Vectorize K-means

Jan 8, 2017 • k-means • 2

Problem

Let $X \in \mathbb{R}^{d \times n}$ be a data matrix with examples in its columns (e.g. there are $n$ examples with $d$ features each). Let $C \in \mathbb{R}^{d \times k}$ be a matrix of k-means centroids (cluster centers).

Recall the k-means algorithm iteratively computes two high-level steps:

Find the distances from every example to every centroid.
Update each centroid to be the mean of the examples assigned to it. The examples are assigned to the centroid which they are closest to.

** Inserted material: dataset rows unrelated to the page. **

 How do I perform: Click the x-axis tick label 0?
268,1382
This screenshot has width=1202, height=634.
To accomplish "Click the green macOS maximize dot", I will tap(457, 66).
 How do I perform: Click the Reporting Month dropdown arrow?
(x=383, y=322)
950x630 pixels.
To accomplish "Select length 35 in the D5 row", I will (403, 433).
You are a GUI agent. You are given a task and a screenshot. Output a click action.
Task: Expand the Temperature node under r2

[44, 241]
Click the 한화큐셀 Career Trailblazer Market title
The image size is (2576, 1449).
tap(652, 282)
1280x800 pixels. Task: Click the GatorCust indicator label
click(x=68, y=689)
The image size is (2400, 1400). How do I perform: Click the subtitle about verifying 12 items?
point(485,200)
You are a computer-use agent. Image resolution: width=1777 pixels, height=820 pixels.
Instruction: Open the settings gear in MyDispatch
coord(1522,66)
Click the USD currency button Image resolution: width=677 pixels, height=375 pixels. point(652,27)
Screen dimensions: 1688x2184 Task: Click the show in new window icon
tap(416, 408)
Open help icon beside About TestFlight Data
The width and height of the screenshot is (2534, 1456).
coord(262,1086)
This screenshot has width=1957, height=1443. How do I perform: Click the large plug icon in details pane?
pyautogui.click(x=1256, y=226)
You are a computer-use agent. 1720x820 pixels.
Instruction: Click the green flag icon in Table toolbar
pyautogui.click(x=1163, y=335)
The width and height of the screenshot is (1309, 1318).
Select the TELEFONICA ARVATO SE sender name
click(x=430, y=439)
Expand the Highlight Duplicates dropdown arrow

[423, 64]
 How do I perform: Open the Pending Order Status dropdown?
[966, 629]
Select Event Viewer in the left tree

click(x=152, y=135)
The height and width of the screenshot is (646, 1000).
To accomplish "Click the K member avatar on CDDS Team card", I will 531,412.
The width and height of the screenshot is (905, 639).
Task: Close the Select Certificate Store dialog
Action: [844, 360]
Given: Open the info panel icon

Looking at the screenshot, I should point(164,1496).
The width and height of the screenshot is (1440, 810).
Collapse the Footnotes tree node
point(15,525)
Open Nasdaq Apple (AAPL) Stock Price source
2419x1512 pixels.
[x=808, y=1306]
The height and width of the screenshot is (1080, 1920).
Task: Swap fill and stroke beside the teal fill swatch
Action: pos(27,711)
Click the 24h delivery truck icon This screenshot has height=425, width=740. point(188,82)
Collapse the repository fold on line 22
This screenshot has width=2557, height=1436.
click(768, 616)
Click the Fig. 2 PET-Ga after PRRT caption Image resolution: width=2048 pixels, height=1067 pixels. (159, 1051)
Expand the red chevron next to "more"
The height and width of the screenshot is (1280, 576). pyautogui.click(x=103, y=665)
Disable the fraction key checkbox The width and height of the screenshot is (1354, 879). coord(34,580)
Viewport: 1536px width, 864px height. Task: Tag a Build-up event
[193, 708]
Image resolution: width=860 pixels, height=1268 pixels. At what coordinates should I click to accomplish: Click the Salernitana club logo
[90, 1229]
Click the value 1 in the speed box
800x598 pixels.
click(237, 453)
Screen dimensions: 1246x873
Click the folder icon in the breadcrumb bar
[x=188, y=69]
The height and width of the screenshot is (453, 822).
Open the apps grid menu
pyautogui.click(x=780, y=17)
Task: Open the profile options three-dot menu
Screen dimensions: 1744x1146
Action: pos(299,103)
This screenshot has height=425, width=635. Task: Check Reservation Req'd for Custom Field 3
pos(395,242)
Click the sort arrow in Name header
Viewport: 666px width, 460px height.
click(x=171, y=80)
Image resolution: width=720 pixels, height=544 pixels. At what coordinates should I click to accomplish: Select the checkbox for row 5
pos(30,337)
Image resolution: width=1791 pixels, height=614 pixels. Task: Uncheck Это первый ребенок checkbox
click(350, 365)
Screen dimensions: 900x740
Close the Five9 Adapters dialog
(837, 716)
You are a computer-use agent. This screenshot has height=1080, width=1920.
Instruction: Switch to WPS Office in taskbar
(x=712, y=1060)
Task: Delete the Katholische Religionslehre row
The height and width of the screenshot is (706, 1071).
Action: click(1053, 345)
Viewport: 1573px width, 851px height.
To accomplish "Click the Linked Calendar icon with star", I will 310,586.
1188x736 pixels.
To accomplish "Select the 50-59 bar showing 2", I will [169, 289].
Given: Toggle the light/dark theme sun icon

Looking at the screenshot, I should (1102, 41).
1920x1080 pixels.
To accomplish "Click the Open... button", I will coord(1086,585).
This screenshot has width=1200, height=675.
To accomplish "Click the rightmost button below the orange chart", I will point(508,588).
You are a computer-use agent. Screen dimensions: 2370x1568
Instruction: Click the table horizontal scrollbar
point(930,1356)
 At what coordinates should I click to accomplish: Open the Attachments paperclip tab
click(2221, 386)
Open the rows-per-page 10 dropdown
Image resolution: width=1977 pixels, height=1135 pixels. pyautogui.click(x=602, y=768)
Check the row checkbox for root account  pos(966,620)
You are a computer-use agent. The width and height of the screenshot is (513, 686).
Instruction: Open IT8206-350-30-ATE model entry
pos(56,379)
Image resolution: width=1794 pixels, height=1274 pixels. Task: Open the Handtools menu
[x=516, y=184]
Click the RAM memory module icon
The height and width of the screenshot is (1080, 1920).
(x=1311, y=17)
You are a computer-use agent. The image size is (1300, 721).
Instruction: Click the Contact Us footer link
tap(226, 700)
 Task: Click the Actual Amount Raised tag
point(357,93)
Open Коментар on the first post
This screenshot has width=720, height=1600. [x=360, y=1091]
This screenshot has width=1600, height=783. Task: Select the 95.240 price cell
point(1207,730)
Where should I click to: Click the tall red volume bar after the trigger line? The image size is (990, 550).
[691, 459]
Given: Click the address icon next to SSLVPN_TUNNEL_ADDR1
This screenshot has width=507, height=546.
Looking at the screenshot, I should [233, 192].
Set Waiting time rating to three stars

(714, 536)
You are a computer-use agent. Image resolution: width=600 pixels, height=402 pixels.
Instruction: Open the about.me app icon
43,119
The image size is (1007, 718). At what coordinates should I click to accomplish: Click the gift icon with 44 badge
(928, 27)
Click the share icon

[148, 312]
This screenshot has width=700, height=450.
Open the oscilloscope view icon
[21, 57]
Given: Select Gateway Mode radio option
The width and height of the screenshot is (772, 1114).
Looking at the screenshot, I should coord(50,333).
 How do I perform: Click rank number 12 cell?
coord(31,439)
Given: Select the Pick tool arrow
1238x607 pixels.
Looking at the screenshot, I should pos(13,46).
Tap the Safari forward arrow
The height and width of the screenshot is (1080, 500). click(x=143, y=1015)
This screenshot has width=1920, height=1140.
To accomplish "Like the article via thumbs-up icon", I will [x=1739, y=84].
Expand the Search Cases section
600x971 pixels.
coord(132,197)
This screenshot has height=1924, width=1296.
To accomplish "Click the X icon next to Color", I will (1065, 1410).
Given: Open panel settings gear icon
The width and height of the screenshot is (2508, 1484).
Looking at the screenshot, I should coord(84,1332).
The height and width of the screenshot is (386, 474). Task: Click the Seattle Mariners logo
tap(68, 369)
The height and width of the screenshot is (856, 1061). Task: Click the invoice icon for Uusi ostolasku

Write a single line vectorized implementation of step 1.

Solution

show

We compute the distances from the $i$ -th example to the $j$ -th centroid in the $(i, j)$ -th element of a matrix $D \in \mathbb{R}^{n \times k}$ . Note also that the below is not computing the distance exactly, but the relative distances (all that we need for k-means) are preserved. The exact distances could be computed with a third term similar to the second but with the matrix $X$ . However this is unecessary work.

\begin{align} D = X^T K + {\bf 1} {\bf 1}^T (K \odot K) \end{align}

In the above $\odot$ is the Hadamard (elementwise) product and the ${\bf 1}$ vectors have the size necessary for the syntax of the above statement to be sensical (namely $n$ and $d$ respecitvly).

The line could be implemented in code with something like (using numpy syntax)

np.dot(X.T, K) + np.sum(K**2, axis=1, keepdims=True)